A Systematic Review on the Efficacy of Bisphosphonates on Osteogenesis Imperfecta

Abstract

Osteogenesis imperfecta (OI) is a rare genetic disorder that causes frequent fractures. Bisphosphonates play a key role in managing OI. This manuscript examines the comparative effectiveness of alendronate, neridronate, olpadronate, pamidronate, risedronate, and zoledronic acid on fracture rate reduction, increases in lumbar spine (LS) bone mineral density (BMD), and adverse effects compared to placebos and each other. A PubMed search using specific keywords for bisphosphonates and OI yielded 21 sources, from which data about fracture rates, fracture risk, and/or LS BMD were collected. The inclusion criteria consisted of randomized controlled trials involving bisphosphonates to treat OI with data regarding fracture rates, fracture risk, and/or BMD, and the exclusion criteria were any sources that did not meet such standards. A one-way analysis of variance (ANOVA) was conducted to assess the significance of differences among bisphosphonates. Neridronate, olpadronate, and risedronate had a lower fracture risk and fracture rate than their placebo counterparts. Olpadronate demonstrated a markedly lower fracture rate compared to its placebo, and neridronate similarly showed a substantially reduced fracture risk relative to its placebo. Risedronate was effective but less so than the other two. Pamidronate showed the largest overall increase in LS BMD, while alendronate demonstrated the highest placebo-adjusted ratio. Despite ANOVA testing finding insignificant differences between drugs, except for fracture risk, limited data constrained the analysis. Adverse effects varied: alendronate caused the most gastrointestinal distress, zoledronic acid and neridronate caused illness-like symptoms, risedronate had illness-like and gastrointestinal symptoms, and pamidronate was linked to severe effects, including death. This analysis highlighted the efficacy and safety profiles of bisphosphonates in the treatment of OI. Neridronate and olpadronate were highly effective in reducing fracture risk and rates, and olpadronate demonstrated superior efficacy in reducing fracture rates. Future research should focus on large, diverse samples, detailed fracture and BMD data, and comparisons across multiple bisphosphonates to refine treatment strategies.

Keywords: bisphosphonate use; bone mineral density; fracture rate; fracture risk; oi osteogenesis imperfecta.

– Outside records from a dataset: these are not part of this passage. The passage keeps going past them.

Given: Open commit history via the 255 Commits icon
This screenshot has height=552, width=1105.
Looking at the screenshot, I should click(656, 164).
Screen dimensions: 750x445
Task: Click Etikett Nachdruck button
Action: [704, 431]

Figure 1. The PRISMA flow diagram, which depicts the identification, appraisal, and screening process

Figure 2. Mean fracture risk, weighted by sample size

(a) Mean fracture risk for alendronate, neridronate, olpadronate, pamidronate, risedronate, and zoledronic acid, weighted by sample size; (b) Mean fracture risk for placebo minus mean fracture risk weighted by sample size for alendronate, neridronate, olpadronate, pamidronate, and risedronate [15-35].

Figure 3. Mean fracture rate for each drug, weighted by sample size

(a) Mean fracture rate for alendronate, neridronate, olpadronate, pamidronate, risedronate and zoledronic acid, weighted by sample size; (b) Mean fracture rate for placebo minus mean fracture rate weighted by sample size for alendronate, neridronate, olpadronate, pamidronate, and risedronate; (c) Scatterplot of the relationship between mean weighted fracture rate reduction and mean weighted fracture rate [15-35].

Figure 4. Mean increase in LS BMD for each drug and difference versus placebo, weighted by sample size

LS BMD: Lumbar spine bone mineral density; (a) Mean increase in LS BMD for alendronate, zoledronic acid, pamidronate, neridronate, and risedronate, weighted by sample size; (b) Mean increase in LS BMD for placebo minus mean increase in LS BMD for alendronate and neridronate, weighted by sample size [15-35].